### Stored records
########

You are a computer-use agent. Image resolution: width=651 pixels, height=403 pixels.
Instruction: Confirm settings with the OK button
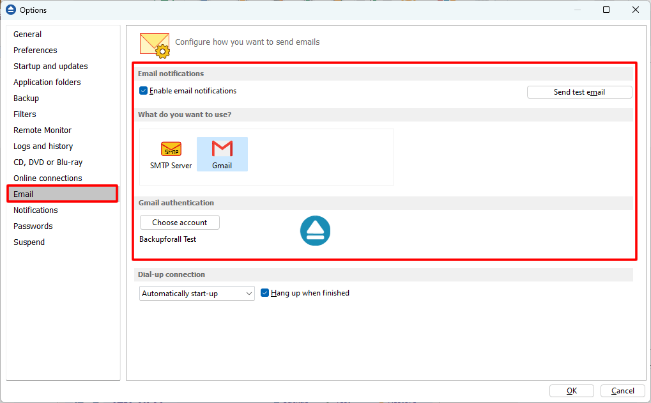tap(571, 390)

########

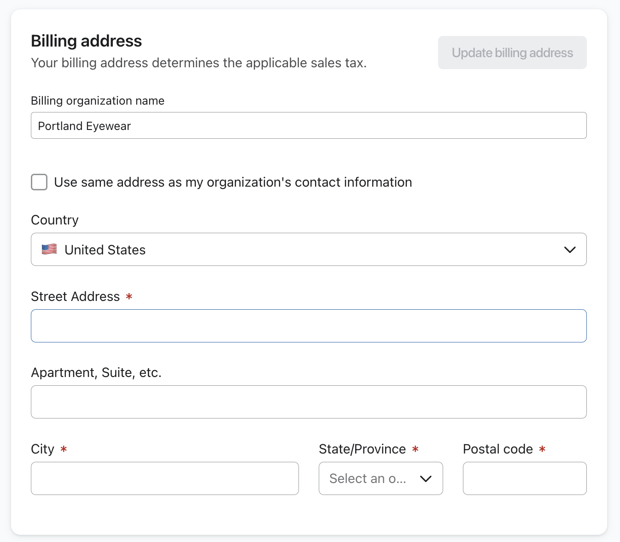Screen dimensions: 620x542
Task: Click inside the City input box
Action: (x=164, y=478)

########

### Your task
In the material, starting at the line containing "You are a computer-use" and ending at the line containing "tap(571, 390)", substitute "preferences" for "settings" and reproduce only those lines with everything else unchanged. Omit the pictures from your answer.

### Exercise solution
You are a computer-use agent. Image resolution: width=651 pixels, height=403 pixels.
Instruction: Confirm preferences with the OK button
tap(571, 390)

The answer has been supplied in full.